Les lins « kettāne » : le linceul. Le corps n’était pas « entouré de bandelettes » comme une momie égyptienne, mais pris dans un linceul dont une moitié couvre le dos et l’autre la face du corps, ce linceul étant serré contre le corps par 3 bandes (prélevées sur le linceul lui-même : une nouée aux pieds, une au niveau des mains, et une au niveau du cou. Et ce que voient Pierre et Jean, ce sont « les lins » (le linceul et les bandes) à plat [sīmīn]. Le corps s’est comme volatilisé.

Le suaire « sūdārā » : ce mot désigne le grand mouchoir qui sert aux légionnaires à éponger la sueur (le « suaire »). Dans un enterrement oriental on l’employait comme mentonnière pour maintenir fermé le maxillaire du mort, sous le linceul. Pour cela, on roulait le suaire vvvv et on encerclait le visage en le nouant sous le menton.

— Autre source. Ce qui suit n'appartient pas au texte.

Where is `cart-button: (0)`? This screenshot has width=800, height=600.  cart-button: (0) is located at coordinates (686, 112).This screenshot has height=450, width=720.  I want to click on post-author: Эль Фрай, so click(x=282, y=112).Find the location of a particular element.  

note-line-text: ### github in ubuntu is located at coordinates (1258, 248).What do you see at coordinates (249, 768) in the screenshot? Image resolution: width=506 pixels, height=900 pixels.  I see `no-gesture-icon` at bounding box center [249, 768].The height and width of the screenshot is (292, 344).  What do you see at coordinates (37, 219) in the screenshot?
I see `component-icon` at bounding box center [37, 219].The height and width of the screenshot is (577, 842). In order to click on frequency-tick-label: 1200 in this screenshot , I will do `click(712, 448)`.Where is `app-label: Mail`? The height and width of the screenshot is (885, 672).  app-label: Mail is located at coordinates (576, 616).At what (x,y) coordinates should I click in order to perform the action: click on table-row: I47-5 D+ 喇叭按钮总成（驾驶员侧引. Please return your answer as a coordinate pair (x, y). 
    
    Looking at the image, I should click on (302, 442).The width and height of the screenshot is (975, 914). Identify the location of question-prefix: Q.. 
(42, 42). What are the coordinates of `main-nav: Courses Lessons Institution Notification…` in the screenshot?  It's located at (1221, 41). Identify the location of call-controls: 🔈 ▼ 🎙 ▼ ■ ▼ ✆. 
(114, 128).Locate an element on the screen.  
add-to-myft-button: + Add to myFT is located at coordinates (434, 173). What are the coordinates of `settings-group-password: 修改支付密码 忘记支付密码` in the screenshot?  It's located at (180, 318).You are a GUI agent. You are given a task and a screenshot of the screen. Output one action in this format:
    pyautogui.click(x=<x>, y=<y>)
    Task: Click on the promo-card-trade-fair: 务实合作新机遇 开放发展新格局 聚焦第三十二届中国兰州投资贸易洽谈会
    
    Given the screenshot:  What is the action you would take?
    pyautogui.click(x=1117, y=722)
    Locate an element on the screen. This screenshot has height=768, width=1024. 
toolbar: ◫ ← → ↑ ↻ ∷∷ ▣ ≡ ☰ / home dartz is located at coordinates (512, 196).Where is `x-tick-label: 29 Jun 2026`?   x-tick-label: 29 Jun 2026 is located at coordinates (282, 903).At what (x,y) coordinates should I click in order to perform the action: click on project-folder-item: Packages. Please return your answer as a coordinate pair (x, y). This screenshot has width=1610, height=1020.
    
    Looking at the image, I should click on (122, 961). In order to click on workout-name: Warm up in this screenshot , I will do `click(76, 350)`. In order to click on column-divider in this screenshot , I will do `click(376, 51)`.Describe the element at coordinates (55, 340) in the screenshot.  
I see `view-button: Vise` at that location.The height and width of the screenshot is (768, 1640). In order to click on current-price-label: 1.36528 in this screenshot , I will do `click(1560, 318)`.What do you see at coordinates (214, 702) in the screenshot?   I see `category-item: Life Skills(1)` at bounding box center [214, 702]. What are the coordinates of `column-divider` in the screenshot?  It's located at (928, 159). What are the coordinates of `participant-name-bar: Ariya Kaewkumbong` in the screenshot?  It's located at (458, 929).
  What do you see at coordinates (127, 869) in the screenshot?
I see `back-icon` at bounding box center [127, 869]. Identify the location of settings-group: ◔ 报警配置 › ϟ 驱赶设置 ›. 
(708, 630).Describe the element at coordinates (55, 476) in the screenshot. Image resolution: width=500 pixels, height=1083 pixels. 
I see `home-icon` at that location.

Ce suaire est toujours roulé, et « à plat » [sīm] sur le côté [lasṭar].

Dans la récitation orale, « les lins étant posés » vont se mimer avec les mains qui suivent la retombée à plat du linceul au moment où le corps du Seigneur disparaît. « Le suaire roulé » : les mains enserrent la place de la tête sur la banquette. « À partir des Écritures » : on ouvre une paire de rouleaux de la Torah.

Il n’est pas dit que Simon croie. Les faits sont là, mais il semble pour l’instant en rester à son imaginaire : le corps a été enlevé. 
Jean, lui, voit et croit (Jn 20, 8). Il était présent au calvaire quand le Saint des Saints fut ouvert et le Cœur de Jésus transpercé. Son humanité est déjà restaurée dans toutes ses dimensions. Son esprit est ouvert à la foi. Jean était le seul des Douze à avoir été présent à l’ensevelissement du Seigneur, organisé par Joseph d’Arimatie et Nicodème. L’état des linges au tombeau suggère que le corps de Jésus est pour ainsi dire passé à travers le linceul, linceul que les apôtres vont ensuite soigneusement emmener au Cénacle. Mais la question qui se pose est : où est Jésus ? À ce moment-là, seul Jean croit qu’il est dans la gloire et qu’il est inutile de le chercher sur terre. Il « vit et crut » (Jn 20, 8). Le corps du Christ est désormais glorieux. Le tombeau vide de Jésus signifie sa résurrection immatérielle ; par conséquent, son retour (Jn 21, 22) sera glorieux et non pas matériel. Il y a là une différence essentielle avec l’eschatologie musulmane qui imagine que quelqu’un meurt à la place de Jésus qui monte se cacher au ciel, avant le retour de Jésus ‘Issa, un retour tout à fait matériel afin d’anéantir le mal par le combat armé[1].

 

Attention, il est dit en Mc 16, 9-14 que les disciples étaient dans le deuil, et Jésus leur reprocha de ne pas croire ceux qui disaient l’avoir vu, sans faire d’exception pour Jean. Pour l’instant, Jean croit que Jésus est « dans la gloire », mais il est en même temps « en deuil », car rien n’indique qu’il soit arrivé au point de croire que Jésus offre sa présence et sa proximité.

Il y a pour eux tout un travail de cohérence à opérer, à partir des Écritures. Pour cela, ils doivent revenir à l’endroit qui était le leur (Jn 20, 10), c’est-à-dire au cénacle, pour méditer.

Françoise BREYNAERT, Jean, l’évangile en filet. L’oralité d’un texte à vivre. (Préface Mgr Mirkis – Irak) Éditions Parole et Silence. Paris, 8 décembre 2020. 477 pages.

Françoise BREYNAERT, Le témoignage primitif de Pierre et Jean. Imprimatur Paris. Préface Mgr Mirkis (Irak). Parole et Silence, 2023.

Françoise BREYNAERT, L’Apocalypse revisitée. Une composition orale en filet. Imprimatur. Parole et Silence, 2022. 377 pages. réédité en 2024

 

[1] Par exemple dans le Hadîth n°1806 de la collection de Cheikh Sobhi Saleh “Manhal al Waridin”.